The New IRA has expressed similar sentiments. “Brexit has forced the IRA to refocus and has underlined how Ireland remains partitioned. It would be remiss of us not to capitalize on the opportunity,” a member of the group said last year in an interview.

As we reported in May 2019, paramilitary activity in Northern Ireland has been on the rise since at least 2007, but Brexit has provided this generation of militants with a potent new issue to rally around. “It presents a unique opportunity to the New IRA and other violent dissident republicans,” said John Mooney, a journalist at the Sunday Times and author of Black Operations: The Secret War Against the Real IRA. “It has injected life into these organizations and they have previously said they are using it to recruit new members.”

To underscore their newfound motivation, some militants have planned attacks to occur simultaneously with key Brexit events. In February, it was reported that another group calling itself the IRA tried to smuggle a bomb across the Irish Sea into Scotland, before transporting it to an unknown location in England where it would be detonated to coincide with the United Kingdom’s formal withdrawal from the European Union on Jan. 31. “It was timed for Britain’s exit from the EU and to bring attention to the sea border,” the group said in a statement.

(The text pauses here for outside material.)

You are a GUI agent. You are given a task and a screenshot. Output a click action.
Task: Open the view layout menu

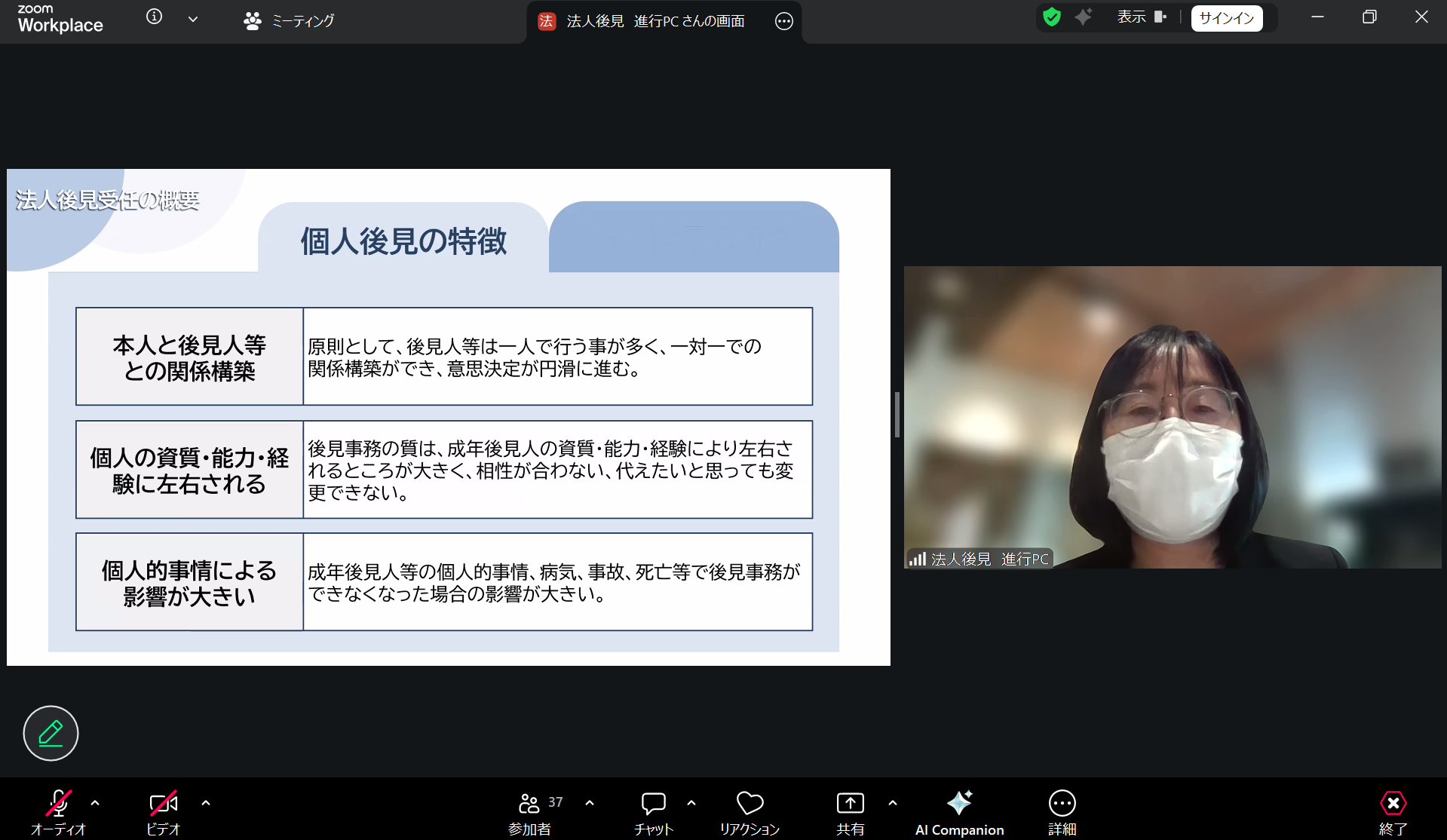pos(1141,17)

The plot was thwarted, but several members of that group have since defected to the New IRA.

There is some speculation that the New IRA was planning an attack to coincide with the current round of Brexit negotiations, prompting the recent crackdown. “I understand [the New IRA] leadership was actively planning to carry out attacks which forced the Irish and British security services to move against them,” said Mooney.

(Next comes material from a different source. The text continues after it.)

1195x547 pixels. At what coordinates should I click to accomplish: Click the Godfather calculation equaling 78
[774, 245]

The recent arrests are a major victory for the security forces. Dieter Reinisch, a historian at the National University of Ireland, Galway, and an expert on dissident republicanism, said that the crackdown was a “serious blow” to the leaderships of Saoradh and the New IRA and both organizations will find it extremely difficult to recover and return to their past form.

But former members of the Provisional IRA—the New IRA’s far larger, deadlier, and more threatening predecessor—say the newest generation of militant republicans pose little (if any) meaningful threat to the state compared to their own era. Anthony McIntyre, a former Provisional IRA prisoner and the author of Good Friday: The Death of Irish Republicanism, said that the New IRA’s “level of activity is inconsequential. It has the capacity to carry out isolated attacks … But in terms of threat to the state, there is more of a threat from organized crime and even that threat is low.”

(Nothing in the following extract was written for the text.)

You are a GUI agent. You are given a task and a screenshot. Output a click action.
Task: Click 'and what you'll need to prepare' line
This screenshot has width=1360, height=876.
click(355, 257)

Yet the issues that have given rise to this new generation of militant republicans are unlikely to subside anytime soon. As the post-Brexit vagaries shape and reshape the conversation in Ireland, republicanism will increasingly gain resonance far beyond its most dedicated adherents, and groups like Saoradh and the New IRA—though small—will benefit from a growing number of disenchanted people looking for established vehicles of change to cling onto.

More than that, militant republicanism has shown itself to be remarkably resilient over the course of its long history. The Provisional IRA itself emerged in the 1970s out of an even older iteration of the IRA that, at the time, was thought to no longer possess any serious military capabilities. Even if Saoradh and the New IRA are hobbled by this setback for the foreseeable future, they aren’t going to disband and, conversely, will continue to recruit and organize. Eventually, they will regroup and coalesce around a new leadership, one that could be younger, more volatile, and more aggressive in its pursuit of change. “Saoradh activists remain committed, dedicated, disciplined, and prepared,” said party spokesman Paddy Gallagher in a statement. “We are here to stay.”